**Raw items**
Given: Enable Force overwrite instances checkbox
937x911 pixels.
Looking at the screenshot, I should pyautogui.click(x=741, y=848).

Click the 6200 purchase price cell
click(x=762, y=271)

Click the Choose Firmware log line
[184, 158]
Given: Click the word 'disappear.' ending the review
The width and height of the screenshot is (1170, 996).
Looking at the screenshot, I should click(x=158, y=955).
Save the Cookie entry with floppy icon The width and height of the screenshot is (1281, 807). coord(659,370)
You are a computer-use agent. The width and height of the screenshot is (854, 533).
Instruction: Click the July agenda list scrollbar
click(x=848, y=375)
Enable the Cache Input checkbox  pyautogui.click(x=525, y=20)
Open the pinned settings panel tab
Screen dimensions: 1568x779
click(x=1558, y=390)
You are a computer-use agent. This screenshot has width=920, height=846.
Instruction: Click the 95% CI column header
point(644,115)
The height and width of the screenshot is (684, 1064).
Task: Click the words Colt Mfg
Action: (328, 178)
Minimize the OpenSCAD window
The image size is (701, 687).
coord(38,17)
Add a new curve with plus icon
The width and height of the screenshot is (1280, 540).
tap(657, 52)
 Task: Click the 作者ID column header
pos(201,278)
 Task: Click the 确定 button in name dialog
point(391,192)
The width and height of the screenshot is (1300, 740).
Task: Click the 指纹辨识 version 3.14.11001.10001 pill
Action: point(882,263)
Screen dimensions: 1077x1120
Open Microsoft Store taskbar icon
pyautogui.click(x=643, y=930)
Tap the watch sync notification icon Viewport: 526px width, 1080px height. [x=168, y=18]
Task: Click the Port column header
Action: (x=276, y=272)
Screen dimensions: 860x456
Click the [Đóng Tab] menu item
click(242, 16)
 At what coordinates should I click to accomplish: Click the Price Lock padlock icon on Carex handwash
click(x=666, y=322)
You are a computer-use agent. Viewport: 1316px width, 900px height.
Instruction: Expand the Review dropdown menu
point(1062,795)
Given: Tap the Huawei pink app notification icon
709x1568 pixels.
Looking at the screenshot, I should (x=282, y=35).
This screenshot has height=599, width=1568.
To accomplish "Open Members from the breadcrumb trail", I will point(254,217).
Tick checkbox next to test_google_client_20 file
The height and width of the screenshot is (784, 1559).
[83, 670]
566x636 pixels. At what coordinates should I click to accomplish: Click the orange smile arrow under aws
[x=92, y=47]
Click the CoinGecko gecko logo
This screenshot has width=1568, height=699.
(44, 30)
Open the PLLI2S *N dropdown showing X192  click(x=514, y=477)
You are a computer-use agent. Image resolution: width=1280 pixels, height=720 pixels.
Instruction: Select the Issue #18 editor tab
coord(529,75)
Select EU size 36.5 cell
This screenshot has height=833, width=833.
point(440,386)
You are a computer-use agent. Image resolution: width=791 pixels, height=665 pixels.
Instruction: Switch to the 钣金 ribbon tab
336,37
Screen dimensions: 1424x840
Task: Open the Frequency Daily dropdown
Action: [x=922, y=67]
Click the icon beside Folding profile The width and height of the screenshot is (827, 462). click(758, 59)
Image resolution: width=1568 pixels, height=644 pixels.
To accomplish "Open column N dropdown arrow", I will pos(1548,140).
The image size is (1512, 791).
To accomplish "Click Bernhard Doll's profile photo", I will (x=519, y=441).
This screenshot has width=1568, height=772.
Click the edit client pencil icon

**STATED PROBLEM**
Give every line of the items above as a numbered list, starting at the line that contains "Task: Click the 确定 button in name dialog" and running down to the line that contains "Click the icon", with both of those lines included and any blank lines left out.

**ANSWER**
1.  Task: Click the 确定 button in name dialog
2. point(391,192)
3. The width and height of the screenshot is (1300, 740).
4. Task: Click the 指纹辨识 version 3.14.11001.10001 pill
5. Action: point(882,263)
6. Screen dimensions: 1077x1120
7. Open Microsoft Store taskbar icon
8. pyautogui.click(x=643, y=930)
9. Tap the watch sync notification icon Viewport: 526px width, 1080px height. [x=168, y=18]
10. Task: Click the Port column header
11. Action: (x=276, y=272)
12. Screen dimensions: 860x456
13. Click the [Đóng Tab] menu item
14. click(242, 16)
15.  At what coordinates should I click to accomplish: Click the Price Lock padlock icon on Carex handwash
16. click(x=666, y=322)
17. You are a computer-use agent. Viewport: 1316px width, 900px height.
18. Instruction: Expand the Review dropdown menu
19. point(1062,795)
20. Given: Tap the Huawei pink app notification icon
21. 709x1568 pixels.
22. Looking at the screenshot, I should (x=282, y=35).
23. This screenshot has height=599, width=1568.
24. To accomplish "Open Members from the breadcrumb trail", I will point(254,217).
25. Tick checkbox next to test_google_client_20 file
26. The height and width of the screenshot is (784, 1559).
27. [83, 670]
28. 566x636 pixels. At what coordinates should I click to accomplish: Click the orange smile arrow under aws
29. [x=92, y=47]
30. Click the CoinGecko gecko logo
31. This screenshot has width=1568, height=699.
32. (44, 30)
33. Open the PLLI2S *N dropdown showing X192  click(x=514, y=477)
34. You are a computer-use agent. Image resolution: width=1280 pixels, height=720 pixels.
35. Instruction: Select the Issue #18 editor tab
36. coord(529,75)
37. Select EU size 36.5 cell
38. This screenshot has height=833, width=833.
39. point(440,386)
40. You are a computer-use agent. Image resolution: width=791 pixels, height=665 pixels.
41. Instruction: Switch to the 钣金 ribbon tab
42. 336,37
43. Screen dimensions: 1424x840
44. Task: Open the Frequency Daily dropdown
45. Action: [x=922, y=67]
46. Click the icon beside Folding profile The width and height of the screenshot is (827, 462). click(758, 59)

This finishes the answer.